Production design


The production designer is the one who decides in general terms the aspect that will have the scenes in which the action of a film takes place, be they manufactured (decorated) or previously existing (locations). Working closely with the director, he makes all the decisions about the shape, color and plastic style of the film.

This figure is usually only needed in large-scale productions, in which several stage teams participate, each led by its respective artistic director, since it is the coordinator, ensuring that all of them are faithful to the previously agreed general aesthetic.

It is not surprising that even media connoisseurs confuse their function with that of the artistic director, since he exercises it in more modest productions. When both roles are involved in a project, the art director is the one who carries out the ideas of the production designer with the help of his team and always agrees with the director of photography and the costume department in particular. Thus, it can be said that, in these cases, the fundamental task of the production designer is prior to that of the artistic director and is to plan, through illustrative sketches, detailed drawings or storyboards, which the second will have to perform in practice during the shoot.

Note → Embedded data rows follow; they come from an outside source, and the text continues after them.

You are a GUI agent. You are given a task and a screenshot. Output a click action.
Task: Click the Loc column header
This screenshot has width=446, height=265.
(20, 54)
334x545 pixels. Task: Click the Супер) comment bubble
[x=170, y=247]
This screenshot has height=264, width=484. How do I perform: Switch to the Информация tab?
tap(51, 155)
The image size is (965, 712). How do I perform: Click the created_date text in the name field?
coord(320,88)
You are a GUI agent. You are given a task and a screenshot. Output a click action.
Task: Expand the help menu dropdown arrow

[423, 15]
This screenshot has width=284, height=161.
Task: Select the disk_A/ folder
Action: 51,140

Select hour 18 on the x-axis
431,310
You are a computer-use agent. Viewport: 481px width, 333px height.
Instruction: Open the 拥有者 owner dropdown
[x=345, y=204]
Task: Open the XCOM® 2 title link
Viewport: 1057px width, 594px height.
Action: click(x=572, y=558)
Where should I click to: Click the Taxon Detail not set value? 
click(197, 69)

The term is born in the United States, in the heat of the controversy over the authorship of a film as a work of art initiated by the architect and set designer Joseph Urban. The first production designer is the Polish Anton Grot, who settled in Hollywood around 1909, although the denomination appears for the first time in the credits of What the wind took (Victor Fleming, 1939) to recognize the work of William Cameron Menzies .

The production design is the type of task that the common viewer usually ignores and yet determines the visual content of the film and depends on the decorators, costume designers or performers and special effects in order to help the director achieve the ideal setting for the narrative story.